Question

In a recent poll, 600 people were asked if they liked soccer, and 72% said they did. Based on this, construct a 99% confidence interval for the true population proportion of people who like soccer.
As in the reading, in your calculations:
--Use z = 1.645 for a 90% confidence interval
--Use z = 2 for a 95% confidence interval
--Use z = 2.576 for a 99% confidence interval.


Give your answers as decimals, to 4 decimal places.

Out of 500 people sampled, 80 had kids.
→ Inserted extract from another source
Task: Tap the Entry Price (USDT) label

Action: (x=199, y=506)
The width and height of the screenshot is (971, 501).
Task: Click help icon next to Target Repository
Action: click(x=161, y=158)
Based on this, construct a 90% confidence interval for the true population proportion of people with kids.

As in the reading, in your calculations:
--Use z = 1.645 for a 90% confidence interval
--Use z = 2 for a 95% confidence interval
--Use z = 2.576 for a 99% confidence interval.
Give your answers to three decimals

Give your answers as decimals, to three decimal places.

Answer 1

Answer:

(0.6728, 0.7672)

(0.1330, 0.1870)

Step-by-step explanation:

Given that in a recent poll, 600 people were asked if they liked soccer, and 72% said they did.
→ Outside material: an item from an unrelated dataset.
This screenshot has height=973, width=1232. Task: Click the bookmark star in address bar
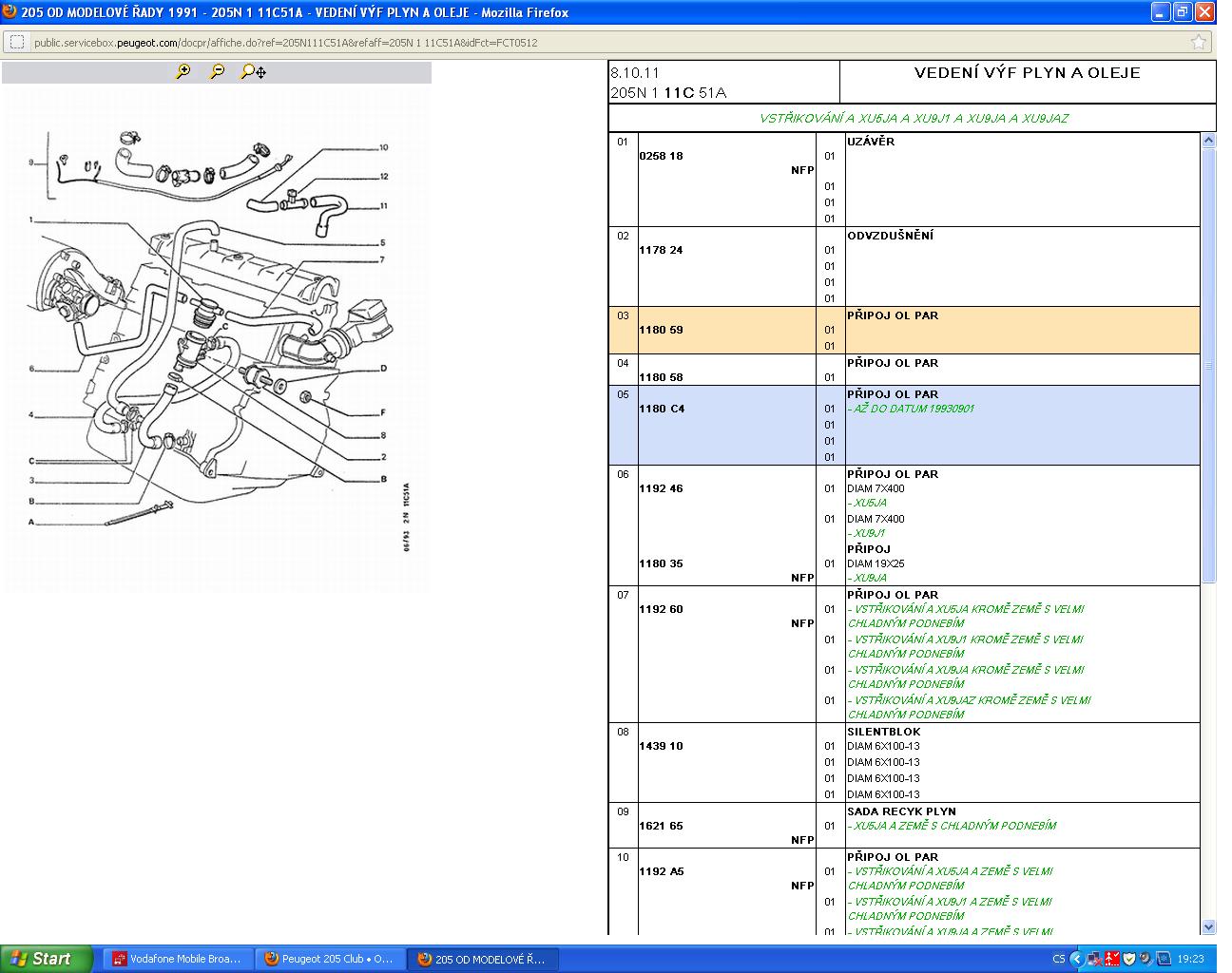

Std error = $\sqrt{\frac{pq}{n} } \\=\sqrt{\frac{0.72(0.28)}{600} } \\=0.0183$

Margin of error for 99% we would use the value $z = 2.576$

Margin of error = $2.576*SE\\=2.576*0.0183\\=0.0472$

Confidence interval lower bound = $0.72-0.0472=0.6728$

Upper bound = $0.72+0.0472=0.7672$

99% confidence interval for the true population proportion of people who like soccer.=(0.6728, 0.7672)

b) n =500

Sample proportion p=$\frac{80}{500} =0.16$

Margin of error for 90% = $1.645*\sqrt{\frac{0.16*0.84}{500} } \\\\=0.0270$

90% confidence interval for the true population proportion of people with kids. =$(0.16-0.0270, 0.16+0.0270)\\=(0.1330, 0.1870)$